Tombstone Transformation Functions
Having shown other systems incorrect, Oster et. al. then go on to describe the Tombstone Transformation Functions, or TTF. In version control parlance, this is a weave (see SimpleWeaveMerge). No characters are ever deleted, but rather they are marked invisible (these invisible characters are the 'tombstones'). Ordering ties are broken by user-ID. They show that this system satisfies TP2 when many other systems do not.
Strengths
Can provably merge correctly.
Weaknesses
Does not mark conflicts at all.
Used by
- A good summary paper is available from INRIA: http://hal.inria.fr/inria-00071213
- The [http://dev.libresource.org/home/doc/so6-user-manual so6 revision control system] (pronounced saucisse)
Related
Operational Transformation theory is related to Darcs theory of patches. Darcs is based on commuting patches:
op1.op2 <-> op2'.op1'
As described in [http://www.abridgegame.org/pipermail/darcs-users/2003/000221.html this thread], this effect can be achieved using the OT transformation operator as long as you can invert an operation. We'll define Inv(op)
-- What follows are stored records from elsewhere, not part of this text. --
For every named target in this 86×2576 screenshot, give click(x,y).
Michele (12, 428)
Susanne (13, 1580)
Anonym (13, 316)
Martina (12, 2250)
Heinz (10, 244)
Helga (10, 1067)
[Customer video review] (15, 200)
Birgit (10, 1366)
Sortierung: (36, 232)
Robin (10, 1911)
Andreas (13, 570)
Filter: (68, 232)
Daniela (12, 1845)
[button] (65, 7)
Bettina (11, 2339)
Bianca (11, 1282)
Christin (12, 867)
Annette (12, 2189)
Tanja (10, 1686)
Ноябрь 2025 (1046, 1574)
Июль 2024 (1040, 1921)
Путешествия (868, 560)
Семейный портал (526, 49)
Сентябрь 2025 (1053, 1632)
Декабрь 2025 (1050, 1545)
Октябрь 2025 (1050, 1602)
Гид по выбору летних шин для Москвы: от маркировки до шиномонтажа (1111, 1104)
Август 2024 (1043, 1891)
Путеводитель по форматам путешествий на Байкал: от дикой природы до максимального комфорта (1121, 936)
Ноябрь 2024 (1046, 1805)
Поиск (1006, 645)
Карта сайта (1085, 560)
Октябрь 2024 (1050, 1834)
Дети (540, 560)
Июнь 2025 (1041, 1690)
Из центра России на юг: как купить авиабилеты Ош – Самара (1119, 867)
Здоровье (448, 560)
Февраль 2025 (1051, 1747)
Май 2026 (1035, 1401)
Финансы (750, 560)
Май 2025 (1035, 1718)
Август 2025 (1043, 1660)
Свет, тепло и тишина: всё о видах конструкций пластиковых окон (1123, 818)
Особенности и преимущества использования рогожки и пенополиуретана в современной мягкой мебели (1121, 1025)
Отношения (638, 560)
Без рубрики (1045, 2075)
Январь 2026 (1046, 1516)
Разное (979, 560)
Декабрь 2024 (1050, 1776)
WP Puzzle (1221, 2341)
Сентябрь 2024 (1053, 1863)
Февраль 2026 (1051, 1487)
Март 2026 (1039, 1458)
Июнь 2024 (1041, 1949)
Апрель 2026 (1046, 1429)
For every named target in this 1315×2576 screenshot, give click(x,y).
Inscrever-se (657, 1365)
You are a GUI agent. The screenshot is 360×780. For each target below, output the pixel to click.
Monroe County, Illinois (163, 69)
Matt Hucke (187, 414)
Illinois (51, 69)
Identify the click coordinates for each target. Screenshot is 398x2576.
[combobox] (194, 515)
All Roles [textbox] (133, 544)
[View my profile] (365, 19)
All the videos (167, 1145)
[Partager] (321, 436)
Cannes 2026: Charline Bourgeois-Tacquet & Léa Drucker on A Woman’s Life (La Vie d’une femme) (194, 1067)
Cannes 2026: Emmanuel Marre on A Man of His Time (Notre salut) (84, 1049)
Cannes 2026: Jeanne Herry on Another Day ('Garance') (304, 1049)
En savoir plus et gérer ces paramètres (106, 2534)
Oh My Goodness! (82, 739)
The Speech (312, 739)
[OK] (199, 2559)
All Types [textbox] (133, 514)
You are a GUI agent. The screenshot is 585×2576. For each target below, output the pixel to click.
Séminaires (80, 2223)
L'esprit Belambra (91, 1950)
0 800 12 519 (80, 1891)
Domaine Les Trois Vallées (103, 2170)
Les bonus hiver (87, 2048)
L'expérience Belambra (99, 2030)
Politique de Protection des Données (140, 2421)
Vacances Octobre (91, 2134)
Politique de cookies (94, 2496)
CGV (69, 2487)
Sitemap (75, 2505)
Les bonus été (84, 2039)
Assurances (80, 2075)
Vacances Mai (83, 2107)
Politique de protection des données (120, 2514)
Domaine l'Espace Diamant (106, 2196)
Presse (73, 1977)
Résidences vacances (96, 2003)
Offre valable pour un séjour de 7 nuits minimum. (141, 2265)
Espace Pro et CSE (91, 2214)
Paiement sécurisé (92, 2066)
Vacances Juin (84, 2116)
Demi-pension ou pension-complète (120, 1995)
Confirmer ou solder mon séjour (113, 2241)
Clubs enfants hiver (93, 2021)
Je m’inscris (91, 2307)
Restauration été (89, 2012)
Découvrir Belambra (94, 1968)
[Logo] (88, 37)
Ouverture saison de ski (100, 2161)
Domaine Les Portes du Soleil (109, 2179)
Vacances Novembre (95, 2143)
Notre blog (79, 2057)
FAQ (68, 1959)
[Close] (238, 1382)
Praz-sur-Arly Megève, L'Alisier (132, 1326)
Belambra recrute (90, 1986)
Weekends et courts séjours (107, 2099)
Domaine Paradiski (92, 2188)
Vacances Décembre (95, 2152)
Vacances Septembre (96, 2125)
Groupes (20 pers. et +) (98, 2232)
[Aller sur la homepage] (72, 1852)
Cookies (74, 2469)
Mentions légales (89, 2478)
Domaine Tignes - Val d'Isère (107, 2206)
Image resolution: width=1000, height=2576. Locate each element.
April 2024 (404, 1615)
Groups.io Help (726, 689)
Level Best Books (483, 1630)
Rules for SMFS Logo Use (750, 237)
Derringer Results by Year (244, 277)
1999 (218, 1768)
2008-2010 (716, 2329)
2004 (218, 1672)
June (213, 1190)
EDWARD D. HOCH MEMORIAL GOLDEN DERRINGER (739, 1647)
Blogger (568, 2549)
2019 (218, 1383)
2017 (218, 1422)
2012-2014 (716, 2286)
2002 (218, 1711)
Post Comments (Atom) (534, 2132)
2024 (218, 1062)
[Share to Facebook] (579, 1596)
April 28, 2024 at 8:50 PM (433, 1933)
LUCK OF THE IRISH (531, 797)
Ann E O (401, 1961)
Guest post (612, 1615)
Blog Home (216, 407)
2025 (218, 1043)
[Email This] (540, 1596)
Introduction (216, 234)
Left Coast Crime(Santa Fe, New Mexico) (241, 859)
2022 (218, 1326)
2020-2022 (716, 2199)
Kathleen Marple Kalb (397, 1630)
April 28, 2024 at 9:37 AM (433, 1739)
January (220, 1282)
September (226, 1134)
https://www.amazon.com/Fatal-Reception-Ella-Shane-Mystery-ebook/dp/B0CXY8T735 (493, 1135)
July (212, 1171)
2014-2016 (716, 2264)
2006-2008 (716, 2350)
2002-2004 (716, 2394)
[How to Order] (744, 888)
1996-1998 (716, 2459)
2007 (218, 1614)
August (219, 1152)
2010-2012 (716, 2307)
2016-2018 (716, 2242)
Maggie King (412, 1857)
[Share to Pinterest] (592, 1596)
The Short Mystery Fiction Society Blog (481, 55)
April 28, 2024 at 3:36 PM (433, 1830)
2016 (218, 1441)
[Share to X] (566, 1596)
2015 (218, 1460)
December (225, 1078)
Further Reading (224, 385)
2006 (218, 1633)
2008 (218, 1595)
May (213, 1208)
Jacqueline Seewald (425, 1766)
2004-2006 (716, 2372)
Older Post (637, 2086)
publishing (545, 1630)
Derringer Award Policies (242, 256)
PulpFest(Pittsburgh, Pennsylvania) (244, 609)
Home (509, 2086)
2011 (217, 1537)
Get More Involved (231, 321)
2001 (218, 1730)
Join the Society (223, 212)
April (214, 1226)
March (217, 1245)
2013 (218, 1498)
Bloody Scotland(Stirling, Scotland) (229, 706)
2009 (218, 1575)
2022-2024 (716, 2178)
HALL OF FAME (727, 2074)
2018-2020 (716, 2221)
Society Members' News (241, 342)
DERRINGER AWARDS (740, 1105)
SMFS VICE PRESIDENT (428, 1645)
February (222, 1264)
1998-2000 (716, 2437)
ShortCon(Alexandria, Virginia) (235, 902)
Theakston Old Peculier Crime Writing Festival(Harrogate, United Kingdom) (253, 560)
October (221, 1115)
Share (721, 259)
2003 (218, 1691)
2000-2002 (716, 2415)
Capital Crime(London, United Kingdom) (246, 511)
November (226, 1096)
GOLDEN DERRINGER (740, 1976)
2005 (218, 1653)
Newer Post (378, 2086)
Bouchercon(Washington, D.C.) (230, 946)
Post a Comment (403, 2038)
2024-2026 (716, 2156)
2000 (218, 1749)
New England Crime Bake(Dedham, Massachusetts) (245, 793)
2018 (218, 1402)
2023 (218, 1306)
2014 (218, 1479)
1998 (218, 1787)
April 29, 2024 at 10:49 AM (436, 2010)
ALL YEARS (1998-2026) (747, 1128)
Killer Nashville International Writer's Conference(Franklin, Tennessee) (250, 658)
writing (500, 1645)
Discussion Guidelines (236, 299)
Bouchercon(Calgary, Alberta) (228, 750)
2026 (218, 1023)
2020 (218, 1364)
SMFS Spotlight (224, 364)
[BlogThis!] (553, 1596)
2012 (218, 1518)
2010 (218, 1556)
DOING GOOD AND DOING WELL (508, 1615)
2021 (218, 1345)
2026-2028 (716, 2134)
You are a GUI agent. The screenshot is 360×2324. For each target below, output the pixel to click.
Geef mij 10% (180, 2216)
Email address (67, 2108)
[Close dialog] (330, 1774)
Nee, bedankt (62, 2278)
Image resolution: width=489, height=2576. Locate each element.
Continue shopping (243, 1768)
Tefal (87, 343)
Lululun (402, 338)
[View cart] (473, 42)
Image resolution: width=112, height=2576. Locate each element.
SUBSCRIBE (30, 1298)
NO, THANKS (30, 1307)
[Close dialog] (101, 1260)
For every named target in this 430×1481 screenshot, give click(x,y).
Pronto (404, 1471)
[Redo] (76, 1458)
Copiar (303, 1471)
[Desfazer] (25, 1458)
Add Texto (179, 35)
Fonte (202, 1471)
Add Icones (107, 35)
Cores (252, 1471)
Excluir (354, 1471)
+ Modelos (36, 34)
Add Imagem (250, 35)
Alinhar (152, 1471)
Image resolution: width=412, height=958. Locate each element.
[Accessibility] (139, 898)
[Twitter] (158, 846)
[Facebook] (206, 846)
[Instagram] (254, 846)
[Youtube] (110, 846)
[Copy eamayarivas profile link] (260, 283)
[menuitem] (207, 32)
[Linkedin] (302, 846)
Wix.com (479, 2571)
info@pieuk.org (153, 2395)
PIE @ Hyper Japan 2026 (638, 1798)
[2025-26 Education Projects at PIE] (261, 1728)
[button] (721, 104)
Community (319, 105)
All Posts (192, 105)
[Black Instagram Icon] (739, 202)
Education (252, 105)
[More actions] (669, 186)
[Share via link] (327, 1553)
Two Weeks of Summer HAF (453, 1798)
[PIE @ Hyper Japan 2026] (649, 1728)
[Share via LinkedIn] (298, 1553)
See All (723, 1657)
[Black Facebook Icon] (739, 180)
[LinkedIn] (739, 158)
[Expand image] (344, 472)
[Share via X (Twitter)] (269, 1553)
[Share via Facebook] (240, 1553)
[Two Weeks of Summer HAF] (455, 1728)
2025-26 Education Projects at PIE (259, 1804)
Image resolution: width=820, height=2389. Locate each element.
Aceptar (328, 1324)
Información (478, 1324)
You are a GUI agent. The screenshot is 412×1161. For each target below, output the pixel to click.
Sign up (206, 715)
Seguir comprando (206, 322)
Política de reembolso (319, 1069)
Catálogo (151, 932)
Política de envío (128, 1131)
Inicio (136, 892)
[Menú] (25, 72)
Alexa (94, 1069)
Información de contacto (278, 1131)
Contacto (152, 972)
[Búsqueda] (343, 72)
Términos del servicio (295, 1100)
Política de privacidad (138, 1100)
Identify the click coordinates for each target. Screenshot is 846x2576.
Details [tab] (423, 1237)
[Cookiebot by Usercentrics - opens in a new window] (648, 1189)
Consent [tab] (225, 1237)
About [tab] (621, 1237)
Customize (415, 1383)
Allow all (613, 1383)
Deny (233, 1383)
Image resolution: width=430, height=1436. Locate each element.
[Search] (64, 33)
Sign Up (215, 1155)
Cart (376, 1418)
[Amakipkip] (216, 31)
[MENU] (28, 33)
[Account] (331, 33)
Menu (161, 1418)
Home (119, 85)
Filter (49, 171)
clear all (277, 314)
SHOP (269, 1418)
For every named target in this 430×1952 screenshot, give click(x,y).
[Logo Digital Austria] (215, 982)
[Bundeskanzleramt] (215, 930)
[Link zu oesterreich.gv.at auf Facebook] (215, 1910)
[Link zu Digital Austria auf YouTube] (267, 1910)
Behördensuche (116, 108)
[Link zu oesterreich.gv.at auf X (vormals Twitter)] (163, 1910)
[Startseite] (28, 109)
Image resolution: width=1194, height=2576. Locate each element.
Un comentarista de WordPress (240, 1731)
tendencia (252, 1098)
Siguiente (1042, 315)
to be another operation that has the opposite effect of op
. This means that Inv(op).op
is the identity. Inv(op)
is both a left and a right inverse, so op.Inv(op)
is also the identity.
We can then define the commuted op1 and op2, those being op1' and op2', as:
op2' = T(op2, Inv(op1))
op1' = T(op1, op2')
Rather than inverting operators, it is also possible to view this as having an inverse Transformation function, T⁻¹
. Imagine opA
and opB
are parallel ops that need to be merged; then we get opB' = T(opB, opA)
. And then opB = T⁻¹(opB', opA)
. The commutation of op1
and op2
then becomes:
op2' = T-1(op2, op1)
op1' = T(op1, op2')
This paper describes partial T⁻¹
functions for the tombstone transformation operators.